“In times of great stress or adversity, it’s always best to keep busy, to plow your anger and your energy into something positive.” ~Lee Iacocca

I woke up this morning thinking “Did I really end the last post by saying I had a ‘pink lace man-thong’?” and checked; yes I did say that. Then I wondered if there even is such an item. That’s why there is a thing called Google I guess. DO NOT CLICK ON THE FOLLOWING LINK if you are faint of heart … it is a link to Amazon (of course). THE LINK NOT TO CLICK because some things can not be unseen. Ever.


Anger is a tough issue. People tell me that I have a “right” to be angry now. Or that it is natural. I don’t think that I am particularly angry, at least not because of the cancer per se.

In 1989 I was lying on my bed watching TV and my then-wife came into the room. We had a “discussion” about something and I did get angry. I had the remote control in my hand and I threw it. Not at her, actually in a very different direction and it hit the ceiling near the wall across the room. That was just about 30 years ago, I remember it well. And I know the exact spot the remote hit.

and zoomed in …

These pictures were taken today. You may notice in the zoomed-in image on the right a faint outline around the marks … that is from painter’s tape placed over them because I will not allow them to be removed or covered. And the ceiling is actually white, so much for cell phone cameras.

The marks have lasted longer than the marriage did (and longer than the remote) but it was a good marriage (went on for 10 more years). That day was the last day I truly got angry. I look at the marks every so often to remind myself that anger is ugly, there are better ways.


I blogged about the cerberus II meeting of 16 days ago. Here is some other background that I don’t believe I have shared.

At the original cerberus meeting I asked if there was a chance that the surgeon would open me up, see that the cancer had spread and just close me up. He said:

No. Once you are on the table this tumor is coming out.

For whatever reason that made me feel ok. But, at a later date, when I was told I would get an MRI in August (the one from three weeks ago) I asked “why?” I was told that those results would tell us more about the tumor and if surgery was still a viable option. I don’t believe I shared that with anyone but it really fucked me up. This was before the start of chemo-radiation. I had the six weeks of chemo-radiation ahead of me, several weeks of “healing” and then that MRI to see if the cancer spread to the point of determining that surgery would not be an affective action. Every time that popped into my head was hell. I was very nervous about the CT and MRI scans and the results. I did not share my feelings with anyone, there was no point. I would not have felt better and they would most likely feel worse.

You can re-read the post about the cerberus II meeting but now you are aware that I was very tense about it. I was going to learn the result of the MRI and knew that there was a chance of hearing some very bad news. I arrived on time and they told me to sit and do nothing, the instructions for that day were bizarre and logistically impossible, etc. When they realized I was not happy, as I wrote, a nurse practitioner (NP) came in with someone else. It appeared that she was in some supervisory role but in my state I did not catch her name. Neither did Inanna who was sitting with me. The NP asked about some of the screwy things (my words) and photocopied the instructions I brought with me. She then asked me what else she could tell me.

I was angry. So much was screwed up and here I am, desperate to know results of my scans, it is past the time of the actual appointment to start, and I feel myself losing it. I glanced over at Inanna a couple of times and she was looking down. She has never seen me like this. Don’t get me wrong, I did not raise my voice, nor did I say anything inappropriate. Every filter in my brain was on DEFCON 1. Yet my anger was palpable, probably from 20 paces.
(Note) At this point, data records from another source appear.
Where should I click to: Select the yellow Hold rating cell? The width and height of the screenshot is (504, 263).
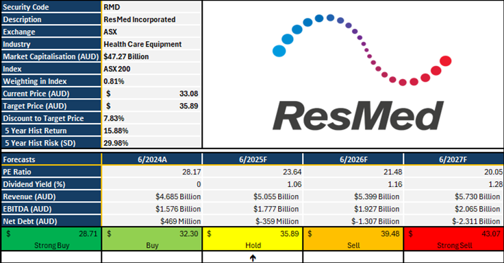(253, 239)
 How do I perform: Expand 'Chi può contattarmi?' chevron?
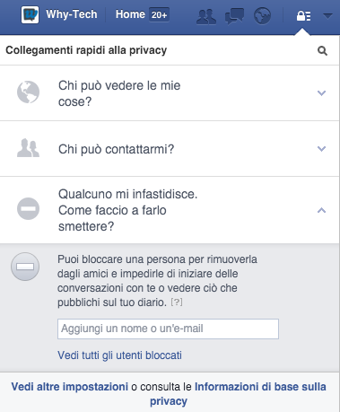click(321, 149)
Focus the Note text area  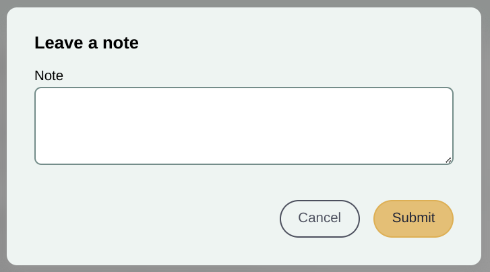[244, 126]
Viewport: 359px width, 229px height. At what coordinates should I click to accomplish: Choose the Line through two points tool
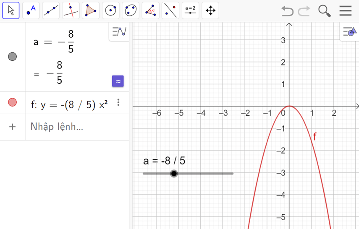(51, 10)
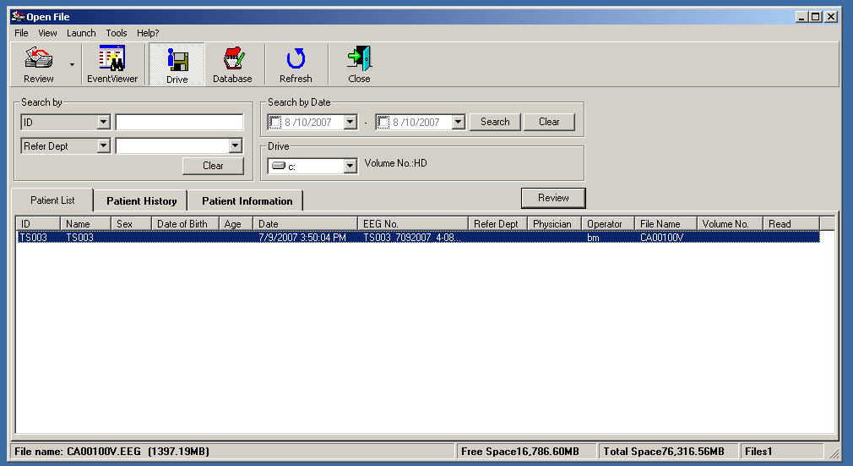Open the EventViewer tool
The image size is (853, 466).
pos(112,60)
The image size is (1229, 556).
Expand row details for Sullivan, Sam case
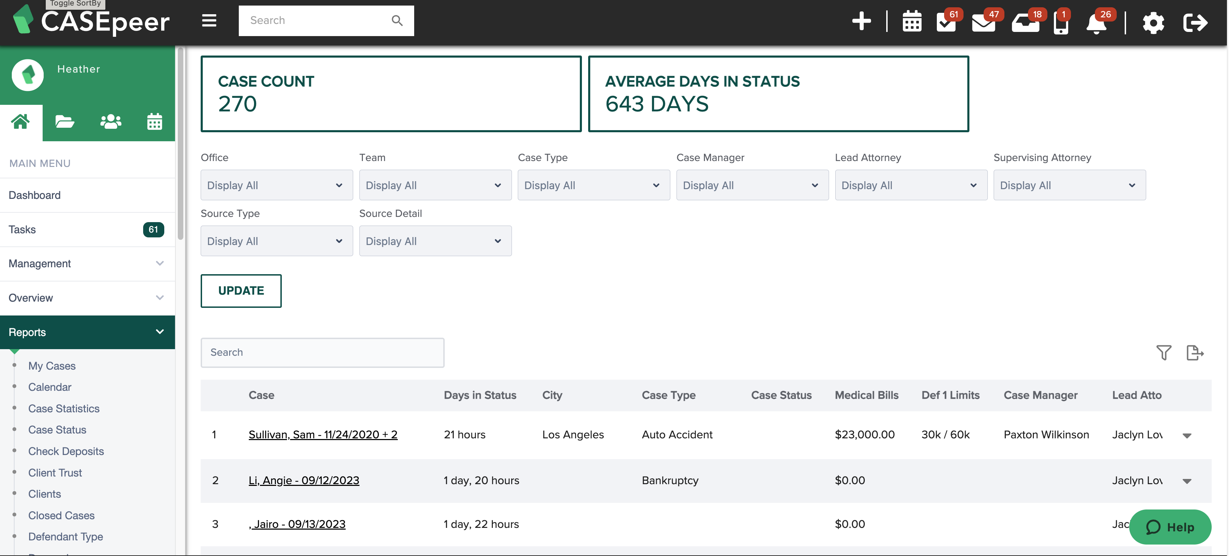[x=1187, y=435]
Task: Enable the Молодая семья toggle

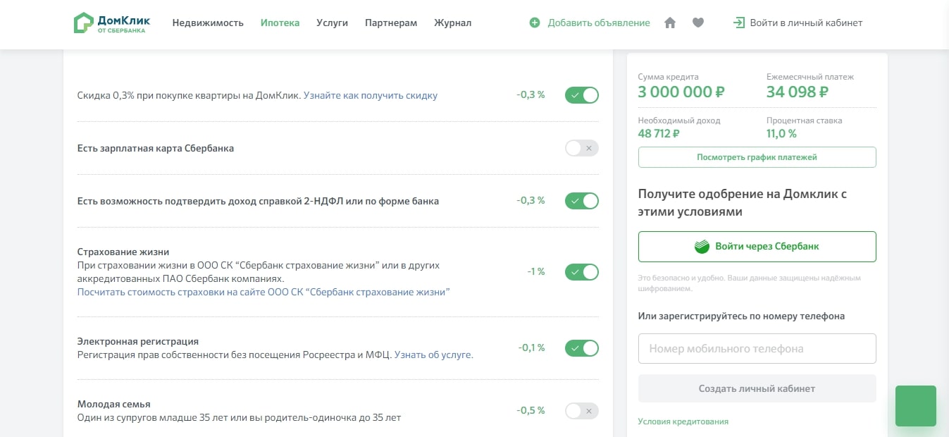Action: pos(581,410)
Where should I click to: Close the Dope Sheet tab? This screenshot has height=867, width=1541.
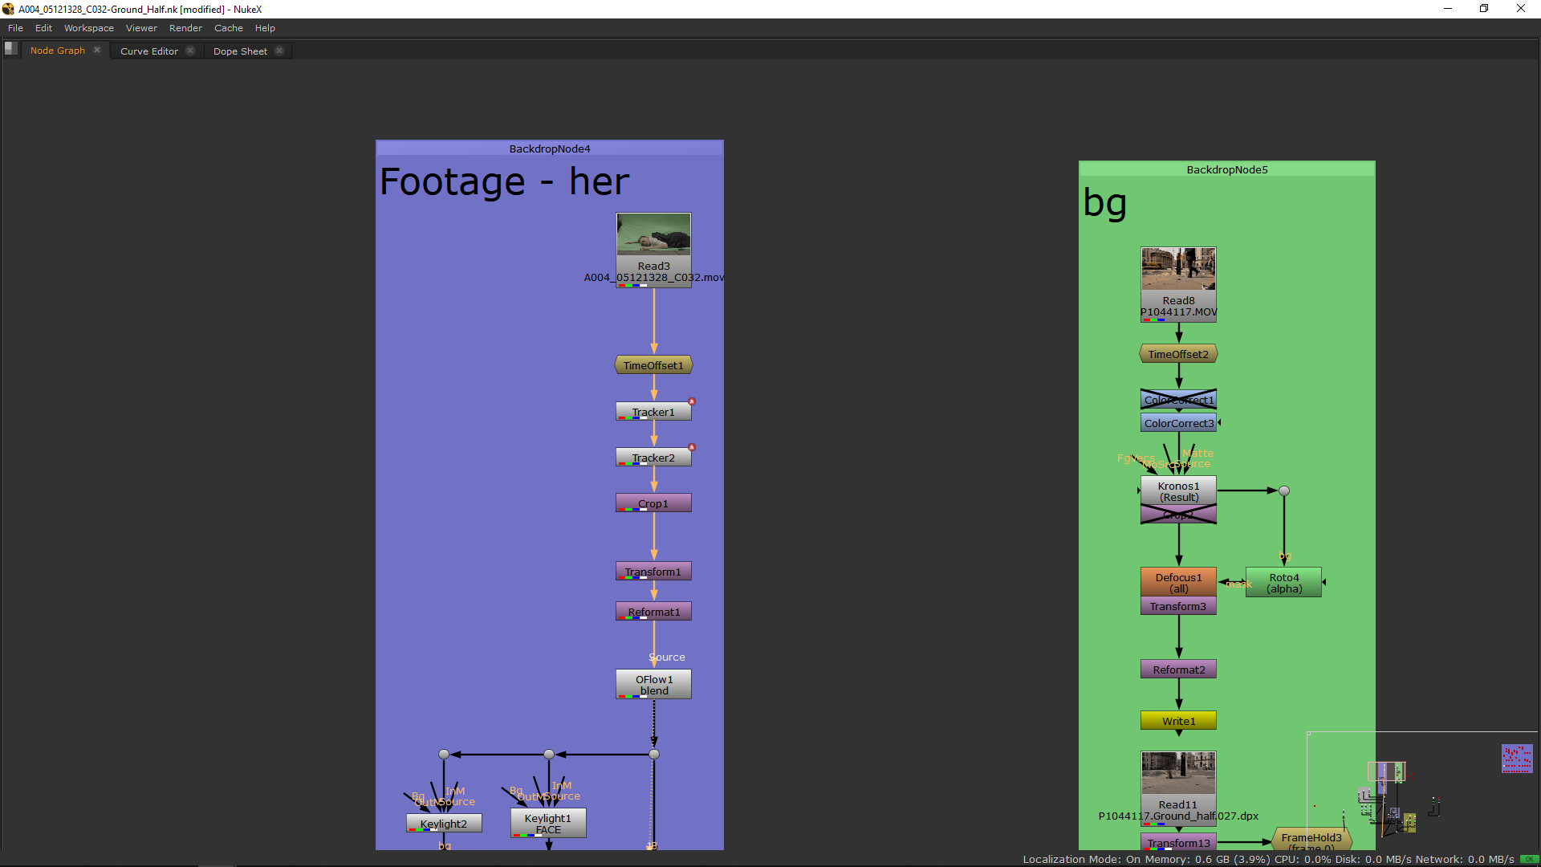coord(279,51)
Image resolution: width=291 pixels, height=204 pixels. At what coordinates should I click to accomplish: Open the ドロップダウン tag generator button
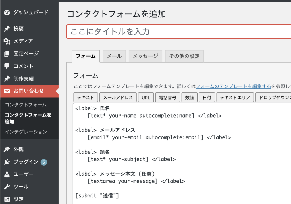point(273,97)

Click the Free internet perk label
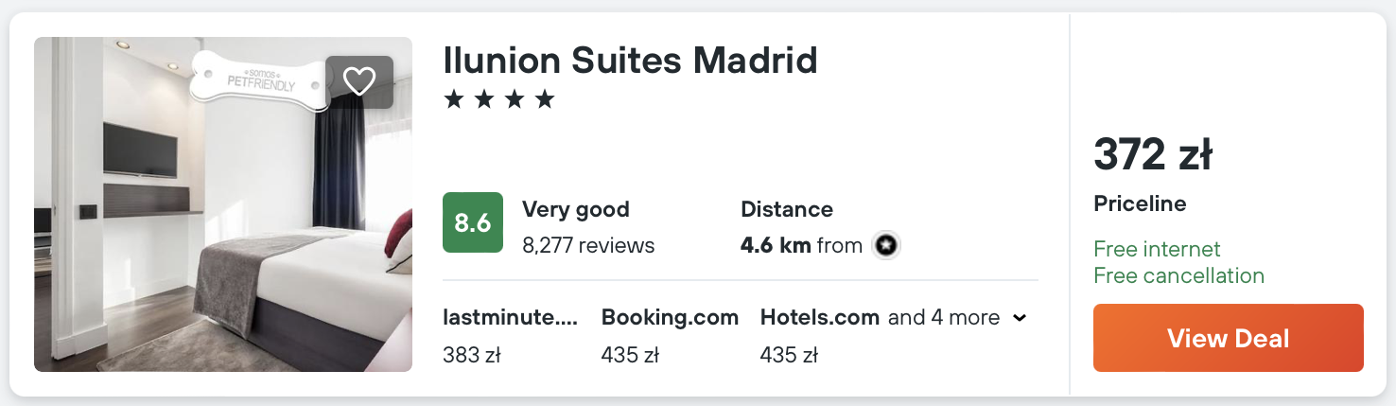coord(1157,249)
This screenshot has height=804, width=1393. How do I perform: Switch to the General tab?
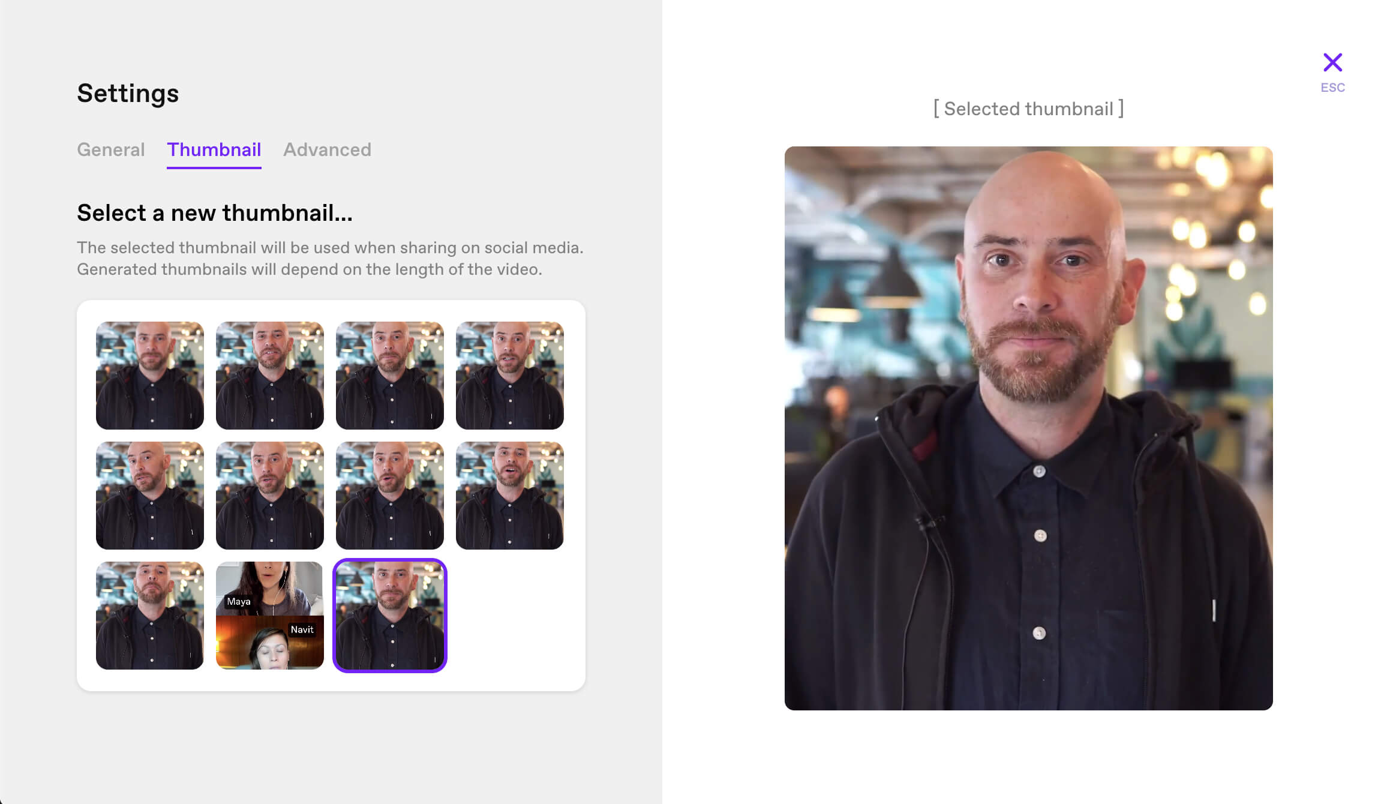[x=111, y=149]
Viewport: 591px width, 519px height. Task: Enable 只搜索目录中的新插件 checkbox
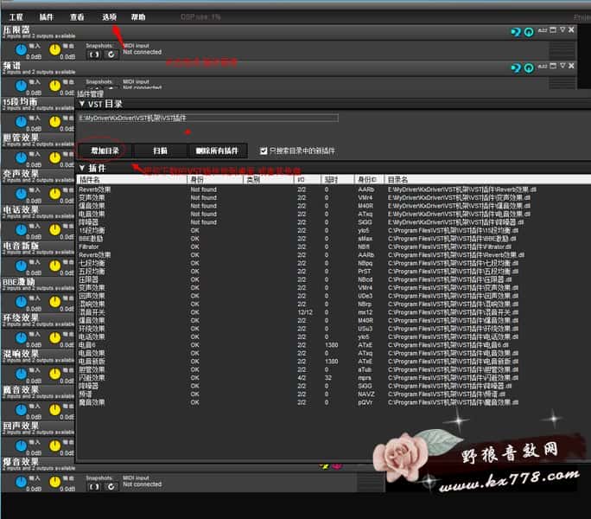[x=264, y=151]
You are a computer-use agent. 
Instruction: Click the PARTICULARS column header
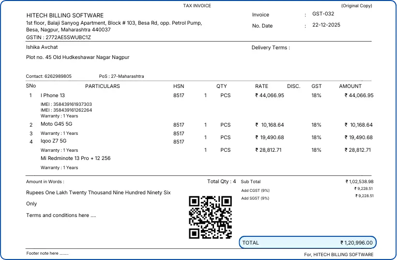point(102,87)
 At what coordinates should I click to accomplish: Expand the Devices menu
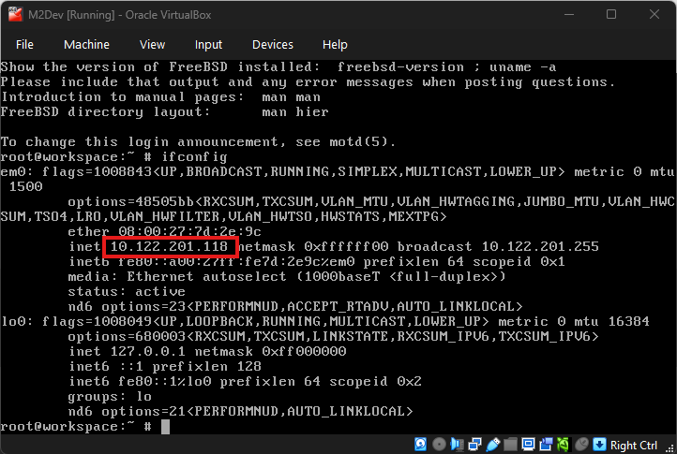pos(272,44)
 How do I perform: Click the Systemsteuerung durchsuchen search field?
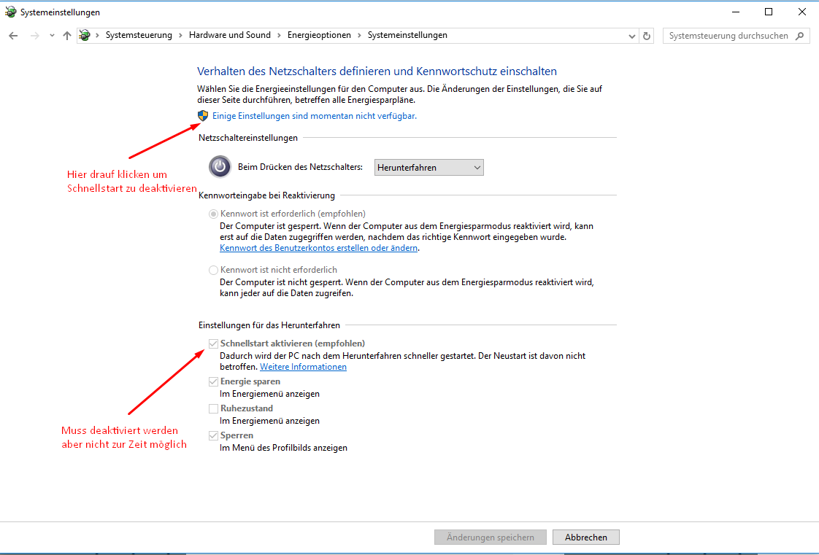point(728,36)
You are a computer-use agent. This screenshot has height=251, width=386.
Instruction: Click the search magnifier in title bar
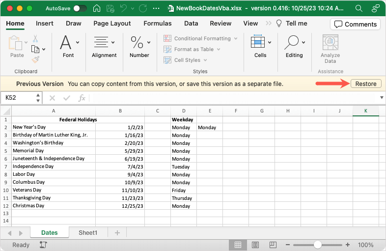[x=359, y=9]
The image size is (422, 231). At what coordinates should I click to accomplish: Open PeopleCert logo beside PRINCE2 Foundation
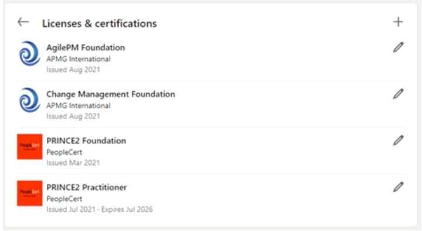pos(30,147)
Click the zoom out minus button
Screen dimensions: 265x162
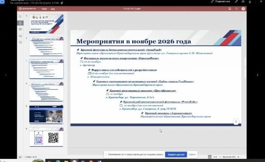tap(220, 157)
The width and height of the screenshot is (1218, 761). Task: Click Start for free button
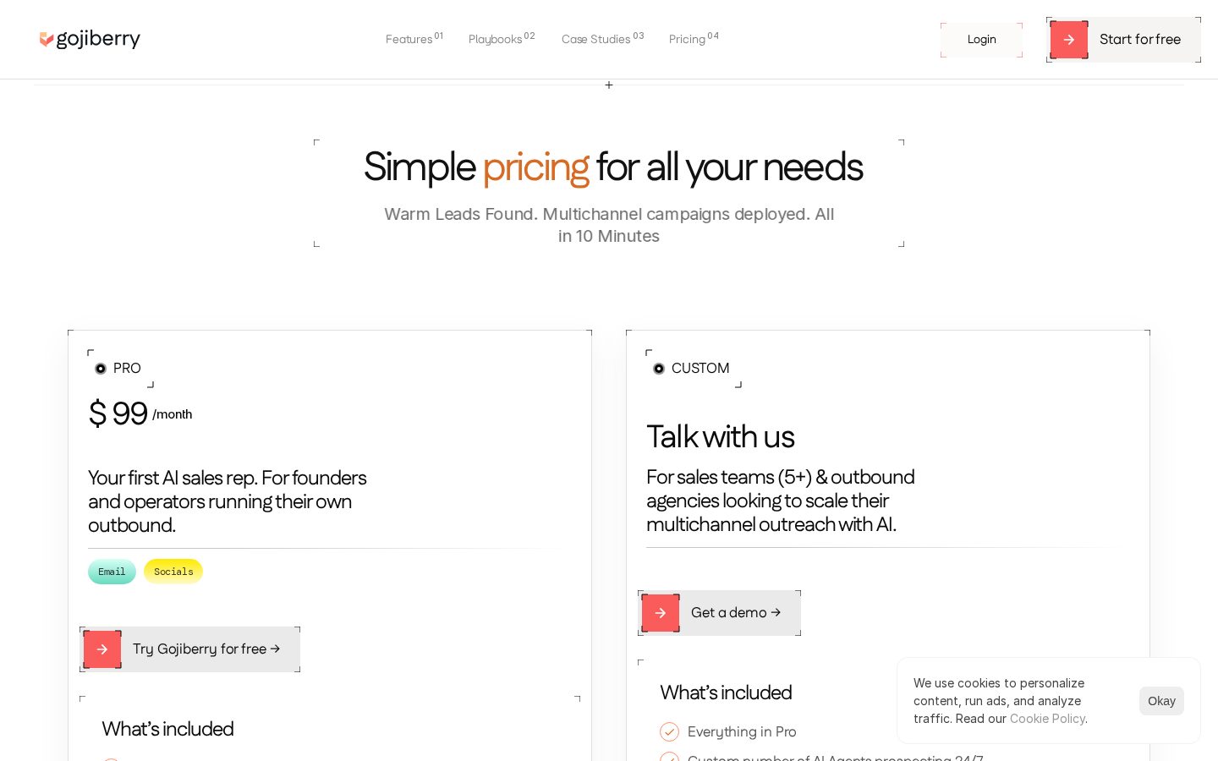[1123, 40]
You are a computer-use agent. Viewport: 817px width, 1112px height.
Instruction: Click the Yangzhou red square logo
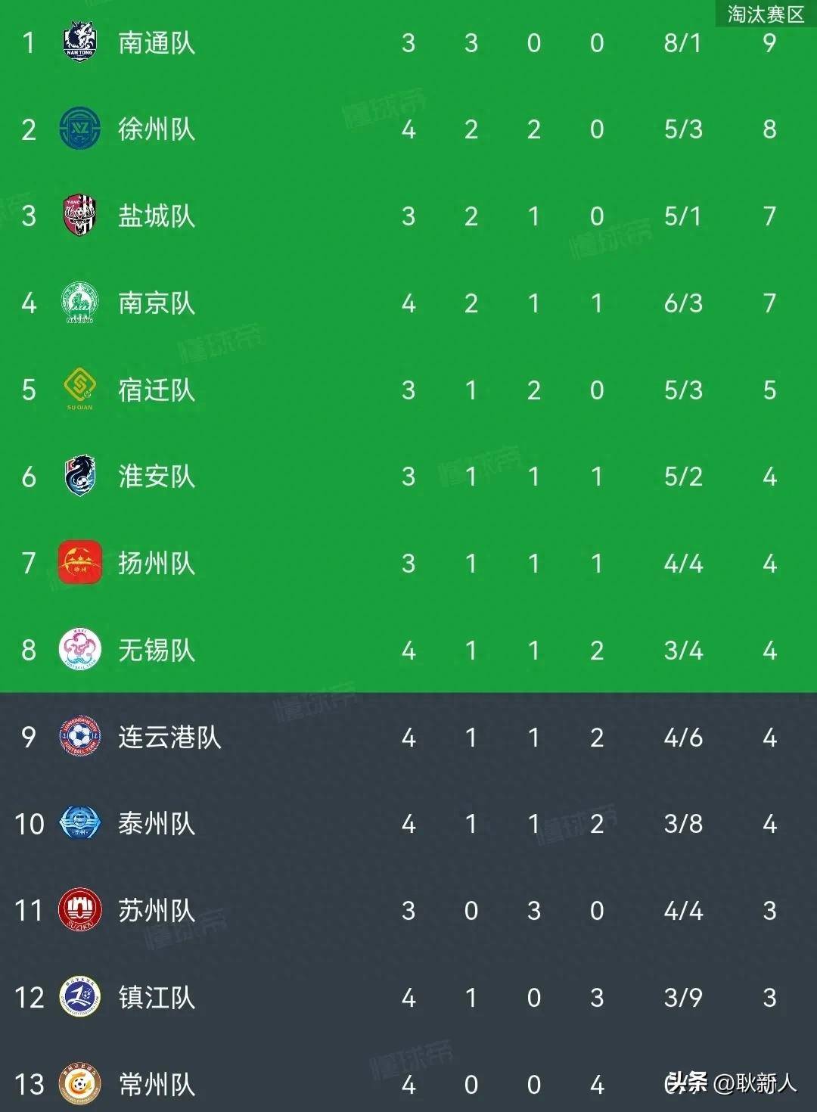point(79,563)
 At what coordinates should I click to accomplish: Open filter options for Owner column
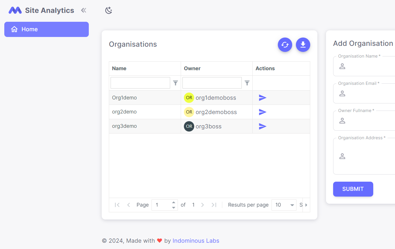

I looked right in her eyes and all I could come up with as to what else she could tell me was the truth … “Did my cancer spread? Did the tumor shrink? Are we still having surgery?” I knew she would not answer any of these. She said she would go get the doctor.

I was livid. I was literally scared for my life. I knew NOTHING but I am sure she did. I know the doctors did. And there I sat.

As we waited I asked Inanna if I was out of line. She assured me I was not but that my anger was obvious.

It’s been thirty years since I was in that state. I wanted to throw something. I wanted to rip into the staff. I wanted to know how close I was to dying. All I wanted to know was what they knew.

A couple of days later I wanted to reach out to that nurse practitioner, but I did not know her name or even if that was really her position. I would have apologized or explained, I felt bad that I was in that state. Again, I was sure that I did nothing “wrong” yet I hoped to connect.

It didn’t happen. Until two days ago.